2. Orchestration of workflows in natural language. Instead of switching between applications, the user can express an intent in natural language and let the agent coordinate the necessary steps between different Zoho applications and third-party tools. Thus, an instruction such as “prepare the closing of this opportunity and manage the client’s registration” could coordinate updates in CRM, the creation of an invoice in Books, the opening of a ticket in Desk and the sending of a welcome email.

3. Flexibility of models. Zoho MCP supports different language models, allowing businesses to choose the AI ​​technology that best suits their needs. Organizations can connect their MCP-compliant AI tools with Zoho data and processes, without being tied to a single vendor.

4. Governed access to enterprise systems. MCP is designed for AI agents to interact with enterprise applications while respecting existing permissions, approval flows, and corporate governance rules. In this way, existing permissions are applied to limit what each agent can see or modify, maintaining the levels of control and compliance that companies require.

“The next phase of enterprise AI will not be defined by models alone, but by how effectively those models can understand business context and operate within real-world workflows,” said Sridhar Iyengar, CEO of Zoho in Europe.

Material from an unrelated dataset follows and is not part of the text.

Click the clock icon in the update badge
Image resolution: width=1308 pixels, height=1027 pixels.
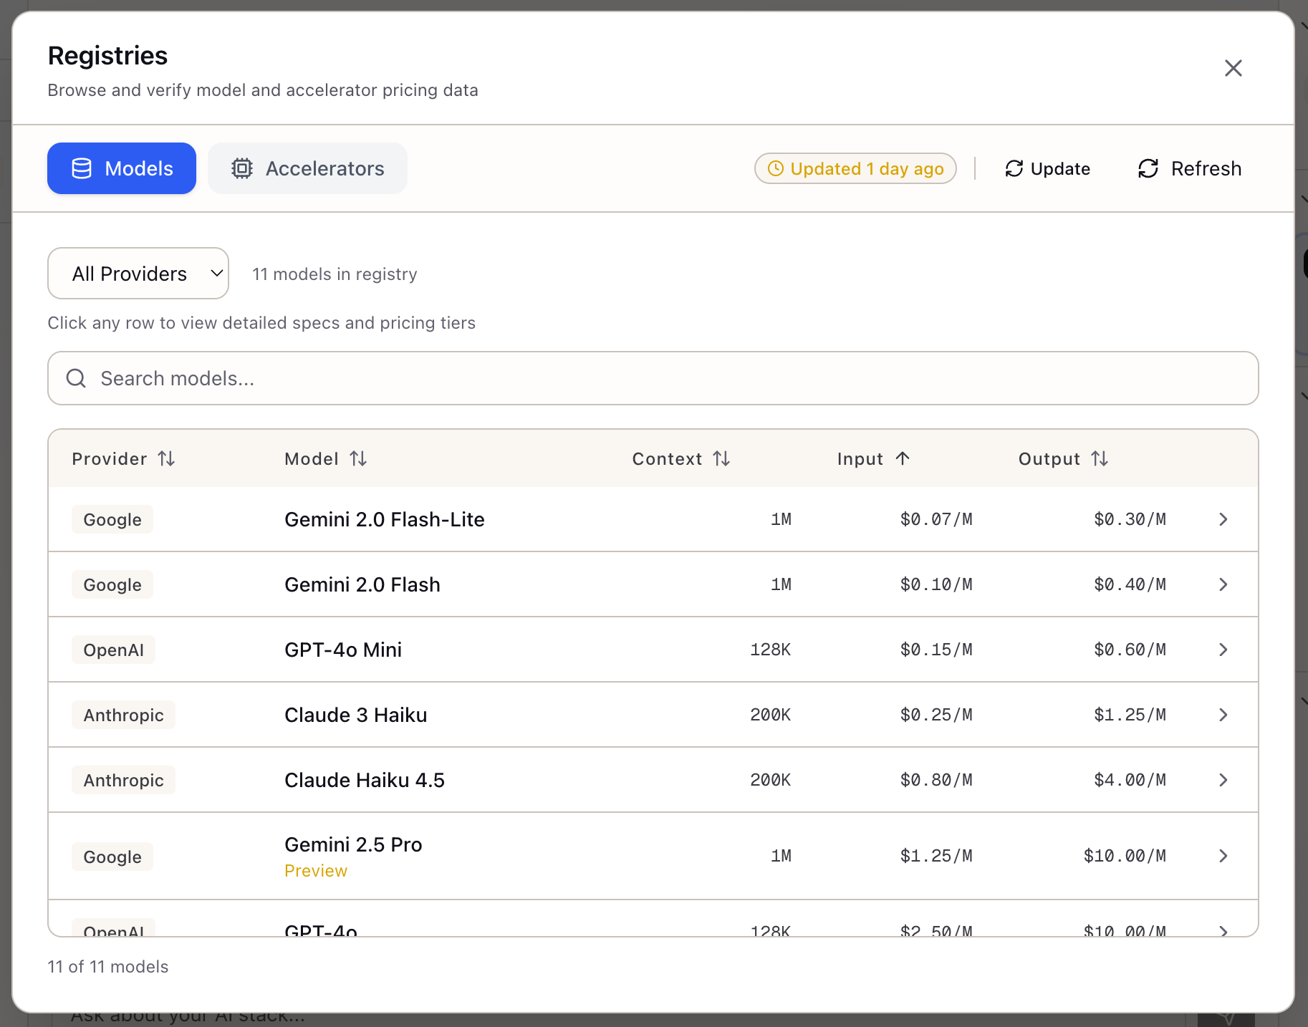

For AI to create meaningful value, it needs access to the right tools, data, permissions, and safeguards. This is where MCP becomes important: it provides a standard way to connect language models and AI agents with business applications, helping AI move from generating answers to supporting meaningful actions. “At Zoho, we see this as part of a broader shift toward integrated, governed, and useful AI in the systems where work actually happens.”

The purpose of Zoho MCP is not limited to connecting applications. Its value is in offering AI agents the context, tools and governed access they need to support end-to-end business processes, with the security, control and compliance guarantees that the corporate environment demands.